This is an analysis of the various trees that have been planted and are maintained on the streets of San Francsico in California. The data has been acquired from DataSF and is updated daily. The link to the data: https://data.sfgov.org/City-Infrastructure/Street-Tree-List/tkzw-k3nq.
The three questions I will be examining in this report are as follows.
1. What are the most common tree species on San Francisco streets and in what quantity?
2. What does the distribution of DBH (diameter at breast height) values of Juniperus chinensis look like?
3. How do the DBH values compare for the top three most prevalent species planted?
library(ggplot2)
library(readr)
library(knitr)
library(magrittr)
library(lubridate)
library(dplyr)
library(readr)
df <- read_csv("Street_Tree_List.csv",
col_types = cols(PlantDate = col_datetime(format = "%m/%d/%Y %H:%M:%S AM")))
Let’s take a quick look at the data, isolating the variables we will be using:
simpledf <- df %>% select(PlantType, qSpecies, DBH, PlantDate)
kable(head(simpledf))
PlantType | qSpecies | DBH | PlantDate |
---|---|---|---|
Tree | Eriobotrya deflexa :: Bronze Loquat | 3 | 2018-01-30 12:00:00 |
Tree | Tristaniopsis laurina :: Swamp Myrtle | 3 | 2018-01-30 12:00:00 |
Tree | Pinus radiata :: Monterey Pine | NA | NA |
Tree | Tristania conferta :: | 3 | 2018-01-30 12:00:00 |
Tree | Acacia melanoxylon :: Blackwood Acacia | 17 | NA |
Tree | Eriobotrya deflexa :: Bronze Loquat | 3 | 2018-01-30 12:00:00 |
First we will see how many total species are cataloged in this dataset.
length(unique(simpledf$qSpecies))
## [1] 565
That’s a lot of species!
Next, we can take a glimpse at the frequency of each planted tree species in SF streets.
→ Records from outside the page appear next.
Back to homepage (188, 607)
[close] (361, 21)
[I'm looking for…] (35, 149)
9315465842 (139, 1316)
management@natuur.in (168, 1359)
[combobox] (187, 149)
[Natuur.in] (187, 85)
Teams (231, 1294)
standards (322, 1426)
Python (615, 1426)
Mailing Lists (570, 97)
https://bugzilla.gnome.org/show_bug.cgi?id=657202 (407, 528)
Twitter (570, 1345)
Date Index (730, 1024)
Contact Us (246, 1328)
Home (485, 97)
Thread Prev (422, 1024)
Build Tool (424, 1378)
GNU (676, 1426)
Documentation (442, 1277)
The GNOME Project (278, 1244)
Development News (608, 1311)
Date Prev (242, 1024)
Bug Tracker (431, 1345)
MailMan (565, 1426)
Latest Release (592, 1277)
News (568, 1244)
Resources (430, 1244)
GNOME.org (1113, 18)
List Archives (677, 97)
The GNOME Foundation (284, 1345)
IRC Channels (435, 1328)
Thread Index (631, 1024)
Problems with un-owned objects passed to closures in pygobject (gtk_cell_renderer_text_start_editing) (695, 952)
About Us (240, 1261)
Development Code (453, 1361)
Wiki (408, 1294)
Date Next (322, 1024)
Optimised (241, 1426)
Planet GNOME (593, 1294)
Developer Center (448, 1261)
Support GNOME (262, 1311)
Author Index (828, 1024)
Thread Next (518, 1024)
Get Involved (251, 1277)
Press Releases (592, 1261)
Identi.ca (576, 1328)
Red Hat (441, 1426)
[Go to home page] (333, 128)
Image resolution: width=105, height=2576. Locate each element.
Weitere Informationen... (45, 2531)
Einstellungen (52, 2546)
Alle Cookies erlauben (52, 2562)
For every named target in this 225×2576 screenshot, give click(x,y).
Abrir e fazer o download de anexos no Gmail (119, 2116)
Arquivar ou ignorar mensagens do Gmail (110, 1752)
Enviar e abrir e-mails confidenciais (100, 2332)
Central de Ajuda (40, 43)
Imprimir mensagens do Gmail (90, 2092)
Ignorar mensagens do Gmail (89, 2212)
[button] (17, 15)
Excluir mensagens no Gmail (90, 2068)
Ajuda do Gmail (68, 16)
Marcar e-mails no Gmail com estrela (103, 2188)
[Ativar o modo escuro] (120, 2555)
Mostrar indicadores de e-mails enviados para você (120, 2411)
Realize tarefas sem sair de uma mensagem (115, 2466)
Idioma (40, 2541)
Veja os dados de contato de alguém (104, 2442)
x <- as.data.frame(table(simpledf$qSpecies), na.rm = TRUE)
kable(head(x))
Var1 | Freq |
---|---|
:: | 1912 |
Abutilon hybridum :: Flowering maple | 5 |
Acacia baileyana :: Bailey’s Acacia | 832 |
Acacia baileyana ‘Purpurea’ :: Purple-leaf Acacia | 21 |
Acacia cognata :: River Wattle | 27 |
Acacia cyclops :: Cyclops wattle | 16 |
Looking at the data in x
we can see that the most common species is Sycamore: London Plane with 11,489 tree individuals - impressive. Next, we will import the SF_Top_Ten Dataset which soley includes the top ten species, their common names, and frequency counts.
SF_Top_Ten <- read_csv("SF_Top_Ten.csv")
kable(head(SF_Top_Ten))
Species | Frequency |
---|---|
Sycamore: London Plane | 11489 |
New Zealand Xmas Tree | 8702 |
Brisbane Box | 8494 |
Victorian Box | 7030 |
Swamp Myrtle | 6975 |
Cherry Plum | 6698 |
Using this we can construct a barplot of the top ten tree species and their frequency.
ggplot(data= SF_Top_Ten, aes(x= reorder(Species, -Frequency), y = Frequency)) +
geom_bar(stat="identity", fill="steelblue")+
theme_minimal()+
labs(x= "Tree species", y= "Number of tree individuals", title= "Top ten tree species planted on the streets of San Francisco") + theme(axis.text.x = element_text(angle = 90, hjust = 1))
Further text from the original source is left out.